The recent publication of The Future Building Standards sets out proposals for increasing the quality of air distribution around new commercial premises, with higher fresh air provision and reduced stale air recirculation described as the key issues to be addressed.
The proposal states “that each occupiable room in the building should be capable of providing fresh air at rates 50% higher than the…[current] minimum standard”
Moreover, new systems should abide by standards that possess a functionality to, if required, “operate in a mode which prevents the ventilation system recirculating air within spaces or between different spaces, rooms or zones within offices, unless suitable filtering or cleaning systems are in place.”
Similarly, in line with recent smart building developments, the proposals require that all new system installations must possess the ability to monitor air quality and ventilation performance throughout the premises.

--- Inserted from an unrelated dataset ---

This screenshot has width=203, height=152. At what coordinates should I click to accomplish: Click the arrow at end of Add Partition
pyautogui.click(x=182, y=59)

It is therefore hoped that, should another pandemic impact on commercial environments, these systems can function at their optimum level to reduce the risk of transmission and permit staff to use their workplaces safely.
Though these proposals have come under fire from developers, who believe that the cost of implementing these new measures will be entirely theirs to bear, others have stressed how necessary these steps are to increasing occupier health in years to come.
Indeed, Francesca Brady, the CEO of air quality certifier AirRated, commented in The Times that:
“Any extra costs that are incurred with improved ventilation are completely outweighed by the positive benefits, both in increased occupant health and also through productivity gains, as proven by academic research.”